The Ups And Downs Of Family Vacations

Lady May Pamintuan
Lady May Pamintuan

The dates are set, the flight is arranged, and the hotel is booked. Most of all, you’re excited. It’s one of the few weeks of the year when you can relax and not have to worry about anything. You only need to make it through a few more meetings, pull a couple of more late nights, and you’re on your way to rejuvenation. That’s how the mind works when you’re in the thick of it. However, as soon as you finish typing your “Out of Office Response” to direct any matters requiring immediate attention to your colleague or supervisor, an uneasy feeling hits you. You realize that you’re going to need a vacation after your family trip. It’ll start late the night before you leave or early that morning.

PACKING.

Your suitcase weighs 58 pounds. You’re not worried about lifting it (you’re strong enough or know someone will help you). You’re worried that the airline will charge extra for being eight pounds over. You can take out a pair of shoes, remove clothes that you may not use, or take a shot that you’ll meet the sweetest person behind the check-in counter and it will be all right. Instead, the peanut gallery has to chime in.

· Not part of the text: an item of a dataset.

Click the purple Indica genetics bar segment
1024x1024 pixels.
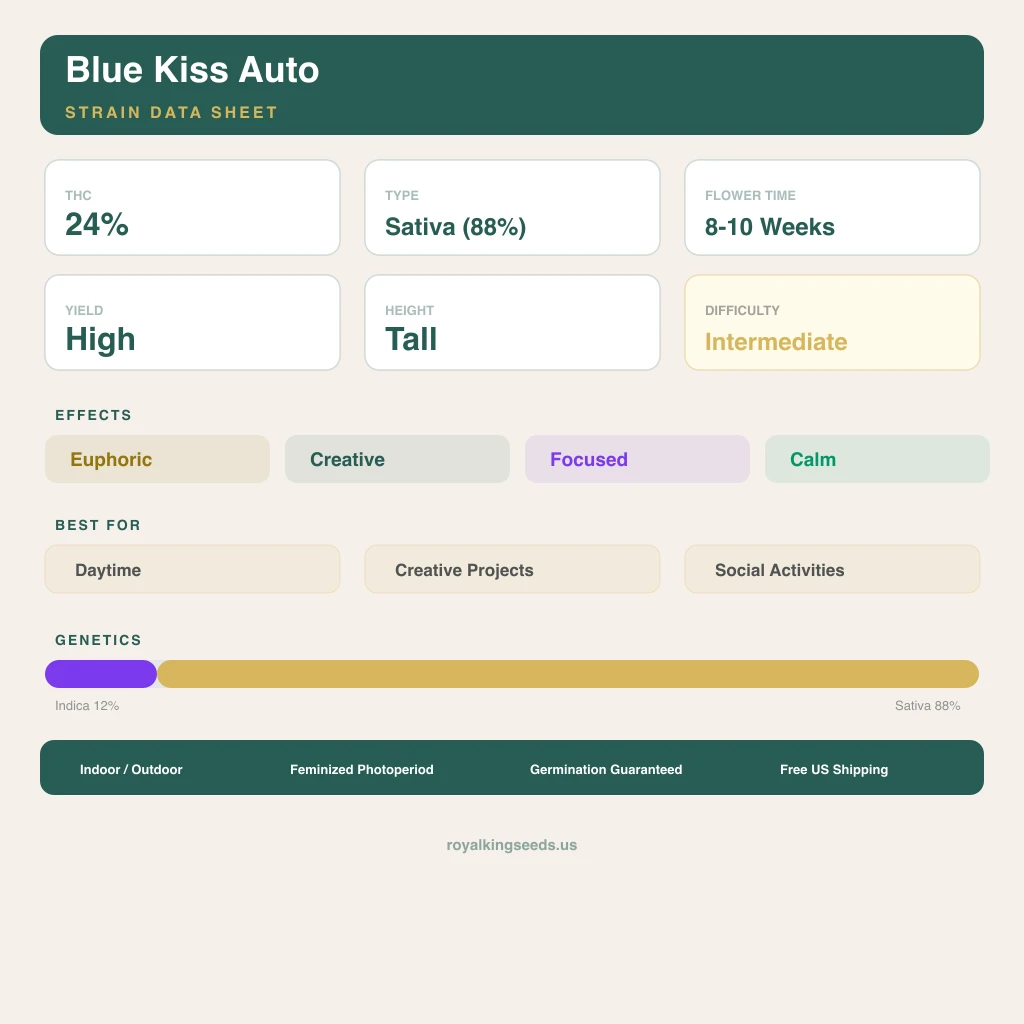(x=100, y=674)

Family Member 1: Try and get it down to 55 pounds. We can argue that the scales are off five pounds and make a convincing argument.

Family Member 2: We’re not paying any more money on this trip, especially if we don’t need to. Let’s just move some things from that bag into one of the lighter ones.

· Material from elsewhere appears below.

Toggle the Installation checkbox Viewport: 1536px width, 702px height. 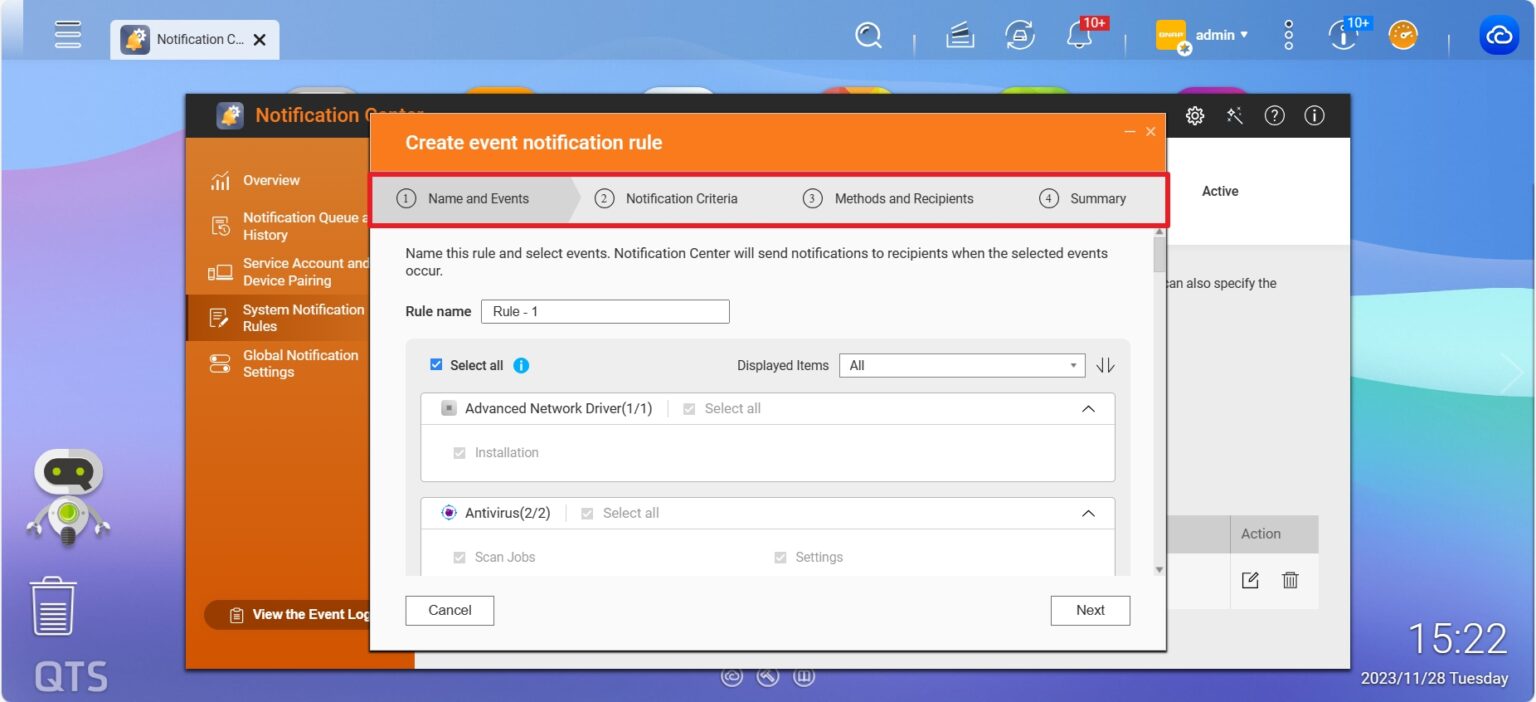point(459,453)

Family Member 3: I don’t want you putting anything in my bag!

Family Member 4: You’re not paying for anything. You don’t have the right to say that. Just put the stuff in your bag.

TRANSPORTATION.

While you’re busy arguing whether you should pack the suntan lotion or just buy it at your final destination (since it will be cheaper than paying the overage charge), your transportation to the airport arrives.

Family Member 1: Oh, good. I’m glad the driver is on time.

Family Member 2: Hurry up! We have to leave now. Everyone grab your bags and let’s go.

Family Member 3: I need a few more minutes. I’m having trouble closing my suitcase.

Family Member 4: The driver probably has a tight schedule. Not everything is about you. You should’ve worried about closing your suitcase last night.

SECURITY.

Miraculously, your family doesn’t have to pay any overages for the suitcases. Maybe the trip won’t be so bad. Then you see the security line.

Family Member 1: At least we know we’ll be safe.

Family Member 2: How does taking my shoes off make you feel safer? They should just let us board the plane. We don’t look suspicious or anything. This is so ridiculous.

Family Member 3: I’m sure that I’ll have to go to the special screening area. They always pick me.

Family Member 4: Maybe they’ll detain you and not let you travel with us.

WAITING AT THE GATE.

Once you’re all through security, you locate the gate and take shifts watching the bags.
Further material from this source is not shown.